TRANSLATING COMPLEXITY INTO IMAGERY
Our lectures in medical school use lots of images, cartoons, animations, and demonstration models, and we are already used to a little drawing — pointing to the anatomical posters in our rooms, the ‘clock test’ for inattention post-stroke, and the interlocking pentagons during dementia screening. The lung fields often marked with crosses or musical notes communicate findings between physicians.
I use metaphor and drawing in consultations to improve understanding, compliance, and rapport — especially with patients with dementia and learning disability. This is a natural vehicle for me because I went to art school and have been trained in translating complex ideas into imagery. I’ve often found myself drawing a uterus and, in showing the spiral arteries as a live drawing and not a static image, the drawing follows the conversation — it’s more accessible somehow. The colour of the pen I use, the lines, the marks, can communicate a complex medical concept in a straightforward manner. Of course, none of this is new — there is a long tradition of art in medicine, but often these are oils, as framed pieces from outside the consulting room, looking in; encapsulating the teaching of students by an eminent doctor or the plight of the afflicted.

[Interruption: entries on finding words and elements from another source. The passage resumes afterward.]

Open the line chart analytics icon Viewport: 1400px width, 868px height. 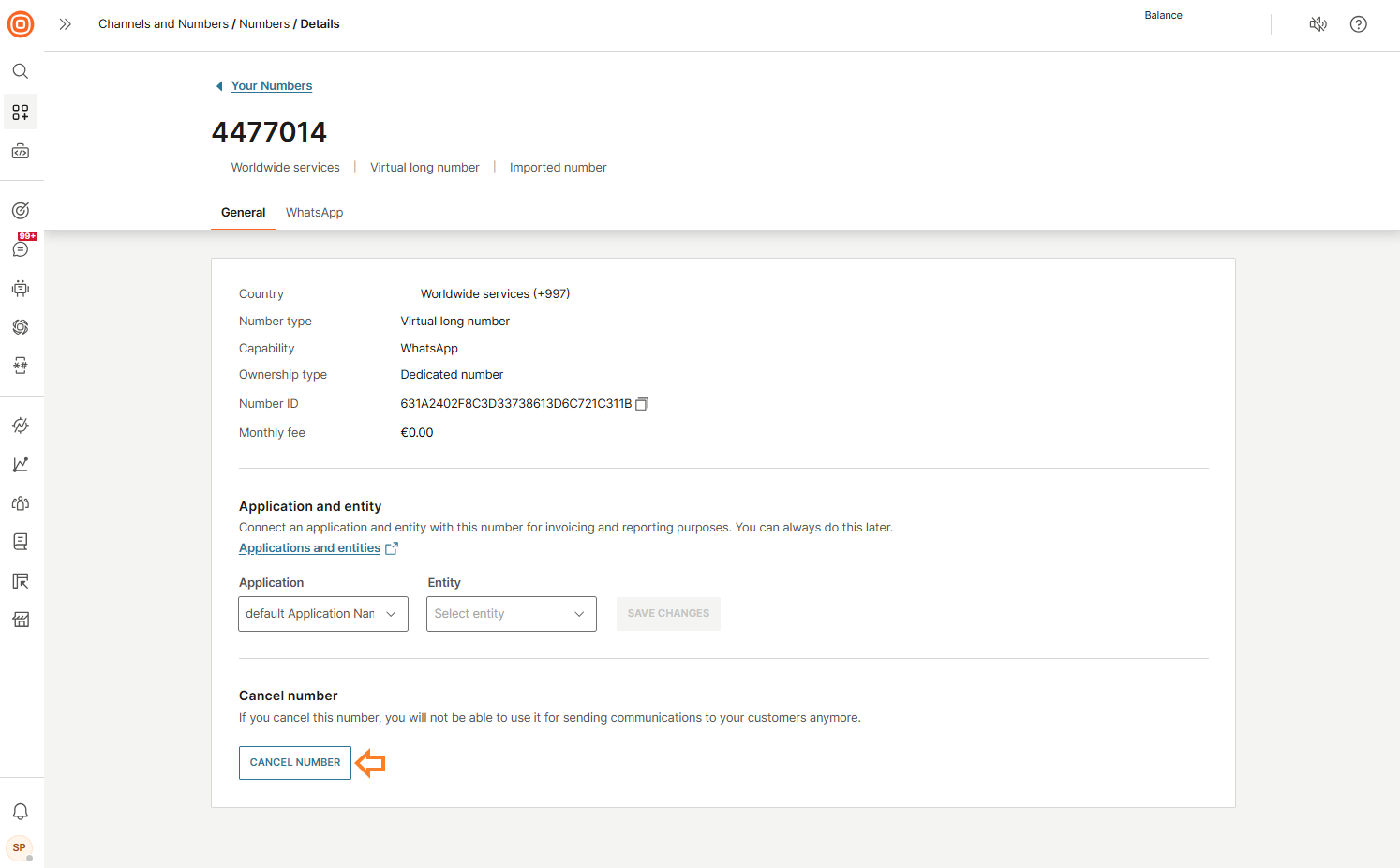21,465
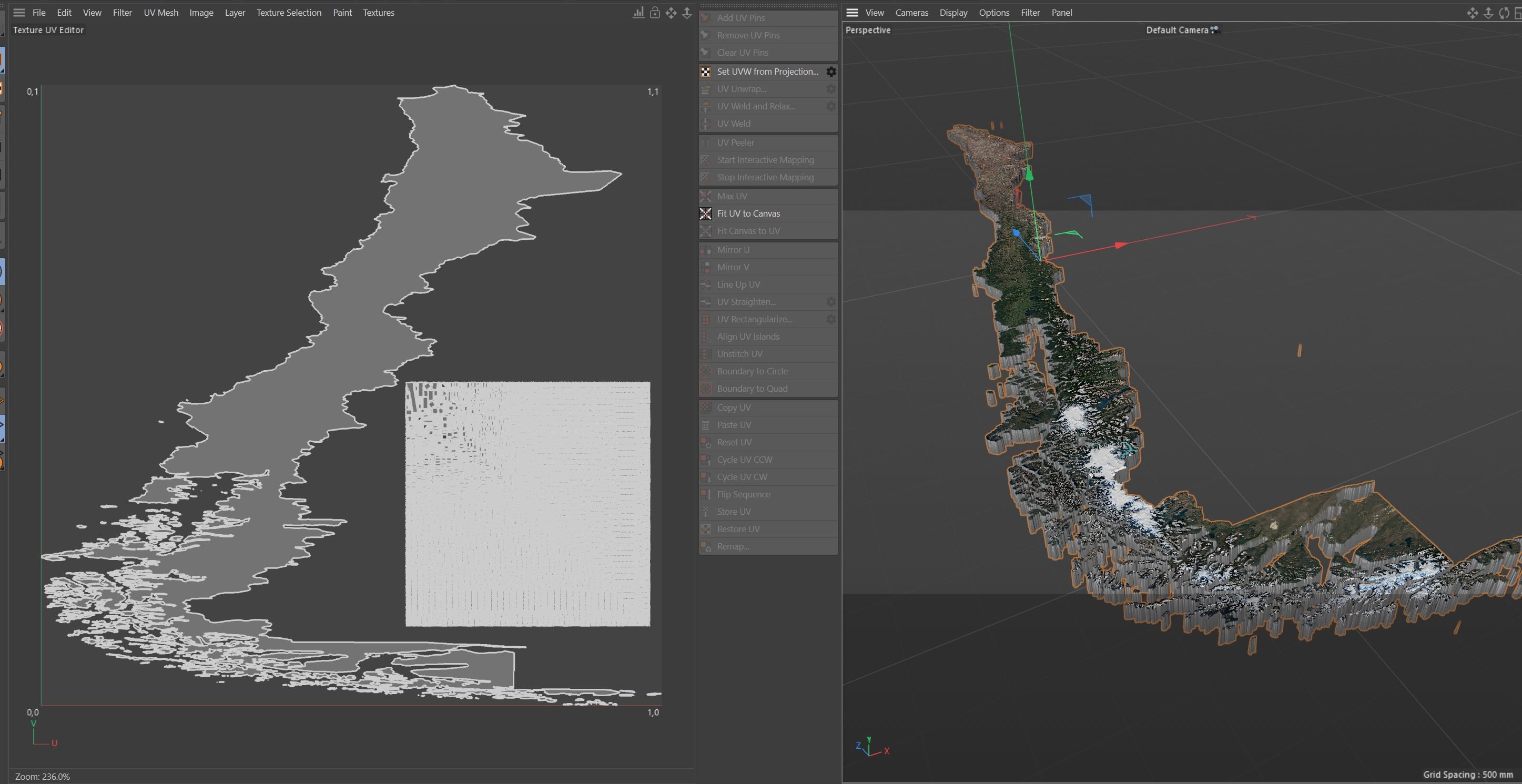This screenshot has width=1522, height=784.
Task: Click the pan camera icon in Perspective viewport
Action: pos(1472,13)
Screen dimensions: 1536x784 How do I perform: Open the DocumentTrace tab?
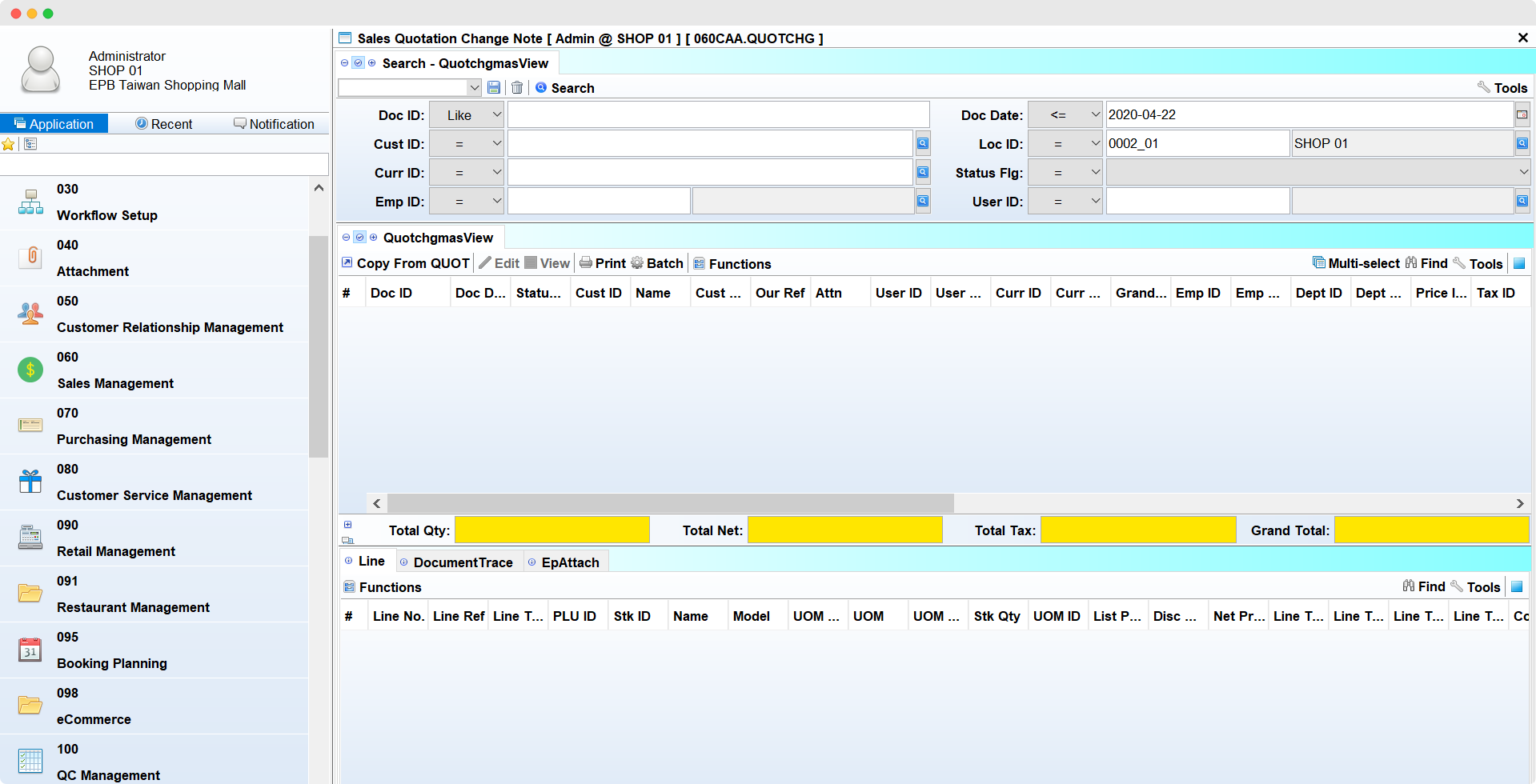tap(462, 562)

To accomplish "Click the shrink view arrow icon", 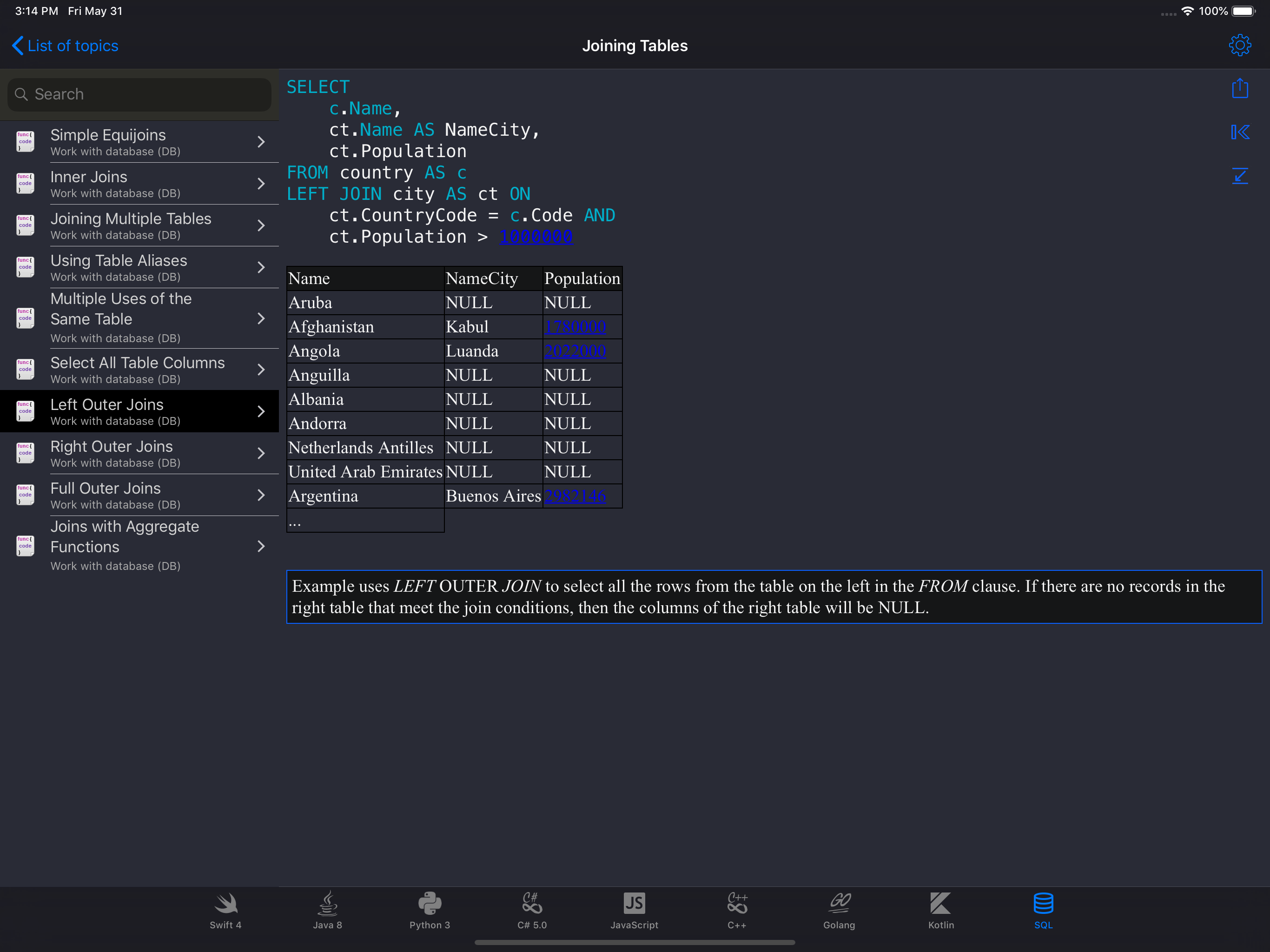I will pyautogui.click(x=1240, y=176).
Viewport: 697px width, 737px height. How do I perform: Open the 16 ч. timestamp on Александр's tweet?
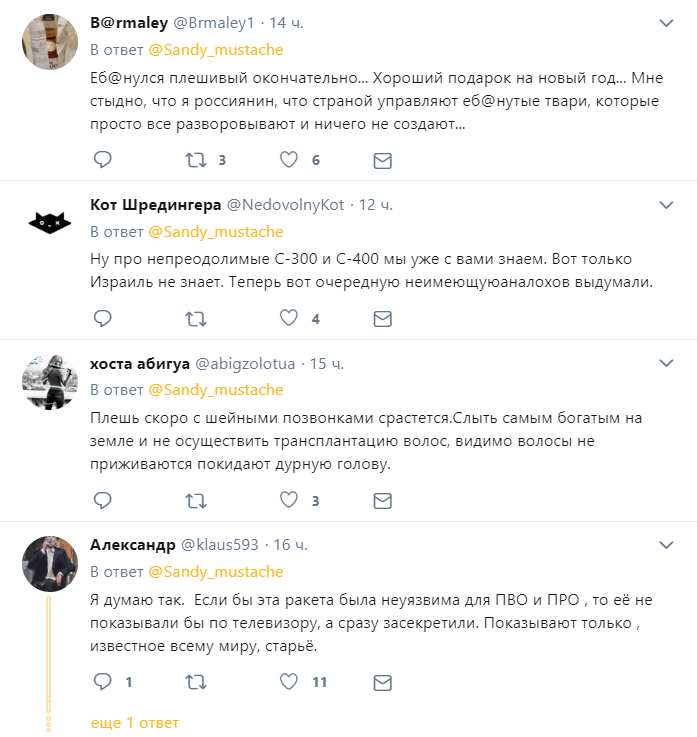pyautogui.click(x=290, y=545)
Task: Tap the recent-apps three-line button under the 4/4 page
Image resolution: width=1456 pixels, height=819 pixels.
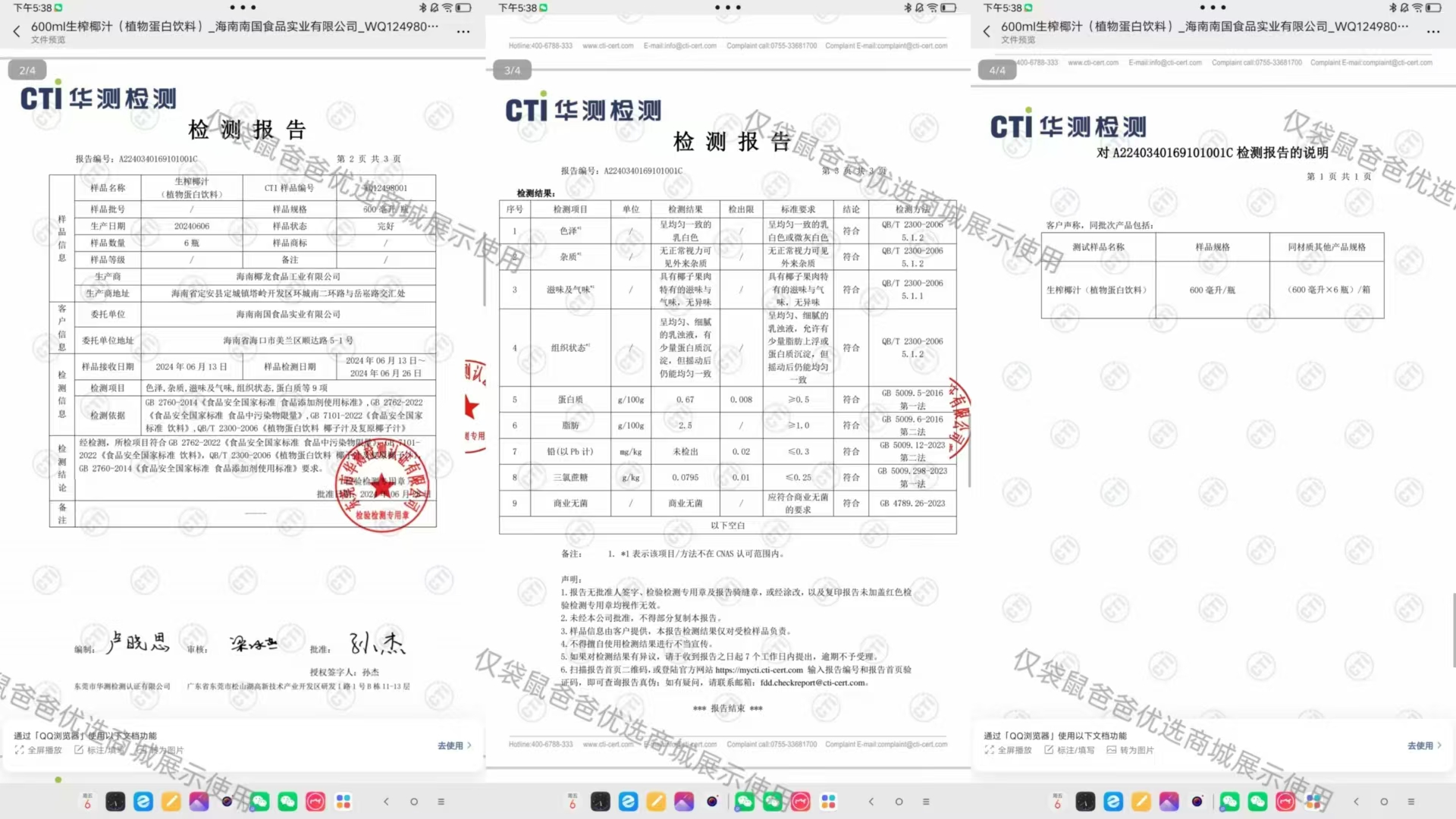Action: pos(1410,802)
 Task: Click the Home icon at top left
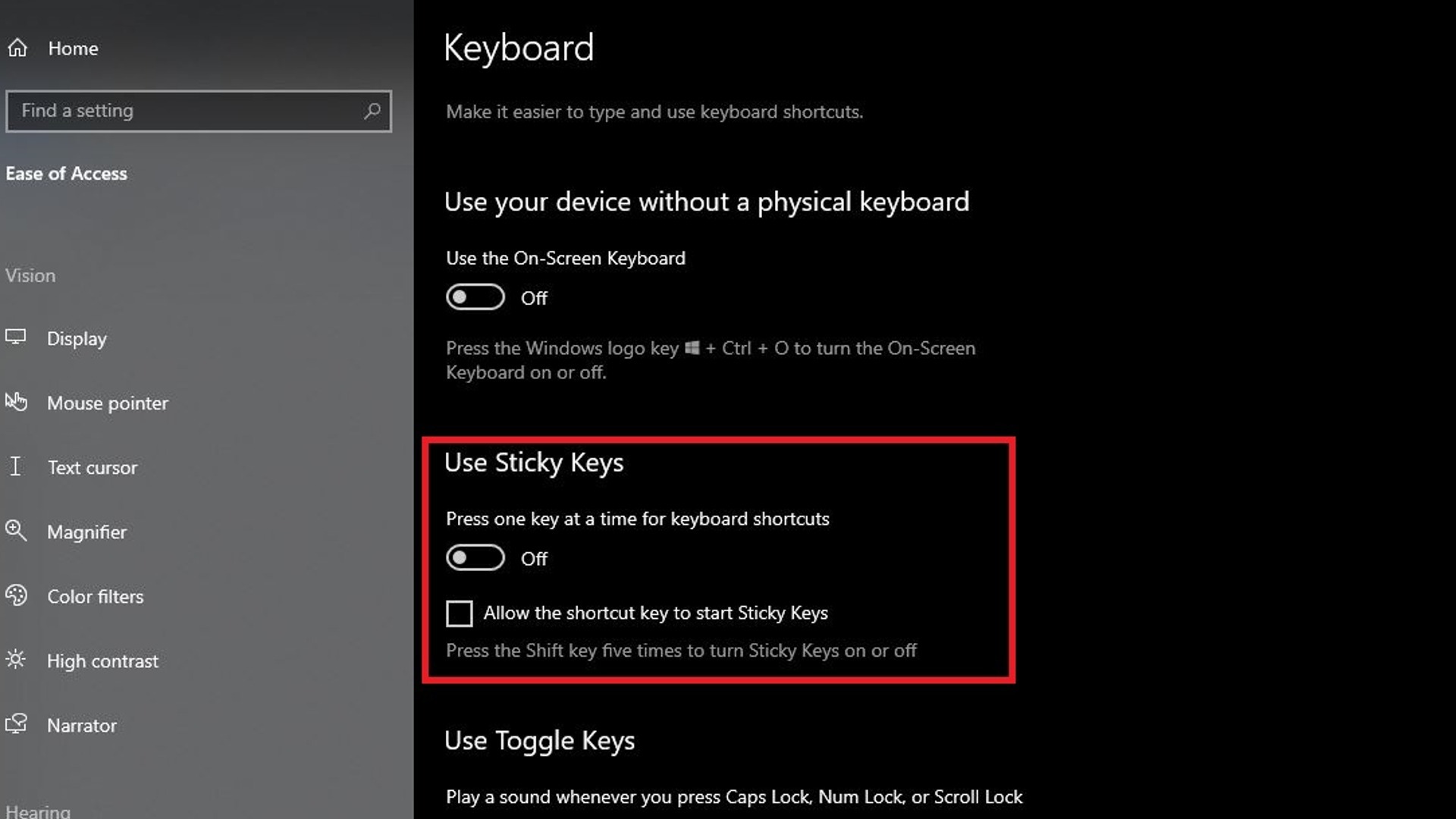[17, 48]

I often draw ENT problems, heart failure, diabetes, initiating anticoagulation and bladder prostate, or gynaecological structures or disease processes. I’m currently collecting the drawings I make. Interestingly, some of the sketches stop ‘mid-drawing’ as there is no need to continue. The image has served its purpose: to fill a small gap of knowledge or to reinforce a health education point.
The use of material can have an impact: using a red felt marker to draw blood has a different feeling from using a soft pastel. Here the visual language is different, and sometimes this can be tailored to communicate the desired health message more effectively. Size and scale are often helpful, using a visual cue or scaling the drawing with explanation. The patient can contribute: passing the pen to the patient to mark where they feel something, or to show how pain feels, can be very revealing.
Patient drawing published with patient’s consent.
I’ve used drawing when compliance with diabetic medication was poor. Some of the medical explanations I used with other patients just didn’t seem to be absorbed. Checking understanding revealed little if any knowledge of very basic pharmacology, and the flow chart didn’t help much either. I changed my approach and used an analogy: drawing a cartoon of chemical messaging as a text message to the pancreas. This worked. Through discussion of terminology familiar to my patient and using funny imagery that made them laugh, this time the information ‘chunk and check’ was successful. A sulphonylurea had been understood in its mechanism, and the patient’s HbA1c was improved at the next check.
JEWELS OF CONVEYANCE
Some of my patients draw something for me to describe their experience and bring it along or email it. This can be invaluable to the diagnosis or the GP checking understanding, logging and diarising or explaining. These drawings show, for example, the feeling of pain in end-stage OA and a headache from a person who has cluster and migrainous headache (above).
But ‘I can’t draw’ is something that echoes when I talk about this. Yes, it’s a skill and I think we should be teaching it more in medical schools, but a masterpiece is not required. It’s possible to hone skills and it’s worth it because they can be jewels of conveyance, sometimes reaching levels of understanding and description beyond the use of words.